# PROBLEM DETAILS:
Return each line of the records below in which the string "page" turns up.

# RAW DATA:
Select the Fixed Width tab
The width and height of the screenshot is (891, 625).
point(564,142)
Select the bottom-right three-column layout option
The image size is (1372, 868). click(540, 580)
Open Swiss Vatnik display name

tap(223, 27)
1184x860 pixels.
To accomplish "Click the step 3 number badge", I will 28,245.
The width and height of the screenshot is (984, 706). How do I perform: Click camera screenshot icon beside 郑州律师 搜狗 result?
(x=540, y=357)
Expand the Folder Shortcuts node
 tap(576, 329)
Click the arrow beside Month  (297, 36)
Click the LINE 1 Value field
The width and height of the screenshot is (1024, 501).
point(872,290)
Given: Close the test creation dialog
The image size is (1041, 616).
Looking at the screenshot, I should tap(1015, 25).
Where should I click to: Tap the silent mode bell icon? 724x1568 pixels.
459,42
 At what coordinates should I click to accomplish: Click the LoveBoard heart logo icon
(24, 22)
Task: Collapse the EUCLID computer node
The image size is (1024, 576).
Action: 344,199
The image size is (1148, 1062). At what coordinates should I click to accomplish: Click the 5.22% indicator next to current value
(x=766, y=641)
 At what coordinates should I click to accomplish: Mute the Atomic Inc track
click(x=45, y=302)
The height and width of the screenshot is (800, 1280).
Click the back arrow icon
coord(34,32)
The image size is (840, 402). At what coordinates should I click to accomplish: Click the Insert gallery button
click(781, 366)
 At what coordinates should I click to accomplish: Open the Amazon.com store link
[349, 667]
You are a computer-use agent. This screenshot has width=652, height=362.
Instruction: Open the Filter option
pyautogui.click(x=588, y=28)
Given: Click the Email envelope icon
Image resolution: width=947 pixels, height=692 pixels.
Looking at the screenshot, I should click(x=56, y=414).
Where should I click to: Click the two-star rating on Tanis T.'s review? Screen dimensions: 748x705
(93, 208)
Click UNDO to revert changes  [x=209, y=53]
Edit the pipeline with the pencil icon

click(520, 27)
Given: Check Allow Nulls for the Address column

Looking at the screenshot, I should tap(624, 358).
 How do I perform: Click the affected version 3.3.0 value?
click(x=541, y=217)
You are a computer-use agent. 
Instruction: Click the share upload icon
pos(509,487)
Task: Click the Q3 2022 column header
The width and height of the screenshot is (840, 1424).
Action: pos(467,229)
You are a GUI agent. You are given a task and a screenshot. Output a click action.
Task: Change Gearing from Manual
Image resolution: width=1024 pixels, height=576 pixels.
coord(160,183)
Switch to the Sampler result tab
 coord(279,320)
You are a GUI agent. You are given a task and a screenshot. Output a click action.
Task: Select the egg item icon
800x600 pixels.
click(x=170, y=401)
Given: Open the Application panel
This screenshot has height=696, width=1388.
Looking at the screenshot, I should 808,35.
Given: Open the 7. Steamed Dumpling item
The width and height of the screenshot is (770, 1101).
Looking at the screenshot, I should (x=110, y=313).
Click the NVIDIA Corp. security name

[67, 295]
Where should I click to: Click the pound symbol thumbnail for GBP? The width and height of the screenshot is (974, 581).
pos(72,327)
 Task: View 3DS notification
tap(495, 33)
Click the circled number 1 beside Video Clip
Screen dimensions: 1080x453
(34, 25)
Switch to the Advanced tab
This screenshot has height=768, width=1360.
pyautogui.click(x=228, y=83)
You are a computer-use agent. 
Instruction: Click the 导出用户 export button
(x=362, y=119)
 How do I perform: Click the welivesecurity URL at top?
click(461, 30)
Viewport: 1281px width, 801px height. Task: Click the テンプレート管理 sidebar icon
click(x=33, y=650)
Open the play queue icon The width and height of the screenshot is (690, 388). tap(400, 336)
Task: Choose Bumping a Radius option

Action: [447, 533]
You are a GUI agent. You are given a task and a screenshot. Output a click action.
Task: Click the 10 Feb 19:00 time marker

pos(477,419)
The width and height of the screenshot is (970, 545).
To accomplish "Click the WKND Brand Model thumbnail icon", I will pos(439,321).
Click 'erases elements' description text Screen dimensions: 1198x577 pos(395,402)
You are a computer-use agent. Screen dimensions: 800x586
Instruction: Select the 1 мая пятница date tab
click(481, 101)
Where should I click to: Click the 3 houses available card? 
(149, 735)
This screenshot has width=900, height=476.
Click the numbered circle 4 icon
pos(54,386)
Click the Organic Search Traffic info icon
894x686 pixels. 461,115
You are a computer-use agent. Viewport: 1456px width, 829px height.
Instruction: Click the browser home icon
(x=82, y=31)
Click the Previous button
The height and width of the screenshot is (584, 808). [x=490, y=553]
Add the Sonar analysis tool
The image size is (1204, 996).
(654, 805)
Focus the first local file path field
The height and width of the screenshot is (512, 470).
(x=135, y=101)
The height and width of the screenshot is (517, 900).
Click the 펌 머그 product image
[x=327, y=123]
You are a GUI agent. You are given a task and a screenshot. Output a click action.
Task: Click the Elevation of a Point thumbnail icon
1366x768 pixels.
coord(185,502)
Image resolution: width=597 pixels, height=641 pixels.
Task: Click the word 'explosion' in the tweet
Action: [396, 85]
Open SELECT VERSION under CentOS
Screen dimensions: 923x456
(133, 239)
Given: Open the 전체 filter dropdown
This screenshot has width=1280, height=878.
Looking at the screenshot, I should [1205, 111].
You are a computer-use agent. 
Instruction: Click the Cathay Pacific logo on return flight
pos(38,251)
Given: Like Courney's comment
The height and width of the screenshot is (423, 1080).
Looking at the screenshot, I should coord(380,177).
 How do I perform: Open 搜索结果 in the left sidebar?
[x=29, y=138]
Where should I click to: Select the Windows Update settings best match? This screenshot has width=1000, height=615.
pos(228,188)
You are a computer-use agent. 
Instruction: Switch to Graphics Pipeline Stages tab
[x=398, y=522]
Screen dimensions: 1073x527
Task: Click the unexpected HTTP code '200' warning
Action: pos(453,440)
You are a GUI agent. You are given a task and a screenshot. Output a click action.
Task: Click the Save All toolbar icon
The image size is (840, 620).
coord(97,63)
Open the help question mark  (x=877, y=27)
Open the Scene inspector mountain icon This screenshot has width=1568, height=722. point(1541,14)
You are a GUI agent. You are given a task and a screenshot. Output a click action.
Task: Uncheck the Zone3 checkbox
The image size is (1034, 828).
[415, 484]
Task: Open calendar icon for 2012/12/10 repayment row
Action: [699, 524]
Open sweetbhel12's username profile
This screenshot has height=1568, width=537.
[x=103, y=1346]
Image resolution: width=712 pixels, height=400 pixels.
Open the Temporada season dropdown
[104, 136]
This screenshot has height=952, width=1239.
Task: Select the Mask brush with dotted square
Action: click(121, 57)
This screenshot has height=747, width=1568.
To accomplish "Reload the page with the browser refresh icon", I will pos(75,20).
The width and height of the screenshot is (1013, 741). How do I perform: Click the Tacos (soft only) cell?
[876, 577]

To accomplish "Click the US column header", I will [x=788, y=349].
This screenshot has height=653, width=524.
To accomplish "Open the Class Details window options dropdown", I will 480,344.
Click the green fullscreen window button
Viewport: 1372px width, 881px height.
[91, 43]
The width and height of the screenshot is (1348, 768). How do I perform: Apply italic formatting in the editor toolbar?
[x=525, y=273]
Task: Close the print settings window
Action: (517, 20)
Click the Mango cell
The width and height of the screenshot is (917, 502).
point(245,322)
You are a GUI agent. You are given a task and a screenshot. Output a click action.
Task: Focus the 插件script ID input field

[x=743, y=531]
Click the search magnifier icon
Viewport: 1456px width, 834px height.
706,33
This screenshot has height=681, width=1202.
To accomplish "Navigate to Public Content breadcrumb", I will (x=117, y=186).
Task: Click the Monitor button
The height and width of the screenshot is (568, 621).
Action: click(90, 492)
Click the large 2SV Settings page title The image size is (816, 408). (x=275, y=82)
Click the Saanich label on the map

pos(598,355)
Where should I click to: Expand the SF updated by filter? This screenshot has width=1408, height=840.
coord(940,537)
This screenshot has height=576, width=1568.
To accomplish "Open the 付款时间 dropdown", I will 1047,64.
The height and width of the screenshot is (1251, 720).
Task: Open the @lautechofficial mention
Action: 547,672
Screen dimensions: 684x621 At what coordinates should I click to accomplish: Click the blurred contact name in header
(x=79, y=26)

# RESPONSE TO THE EXERCISE:
To accomplish "Reload the page with the browser refresh icon", I will pos(75,20).
Click the large 2SV Settings page title The image size is (816, 408). (x=275, y=82)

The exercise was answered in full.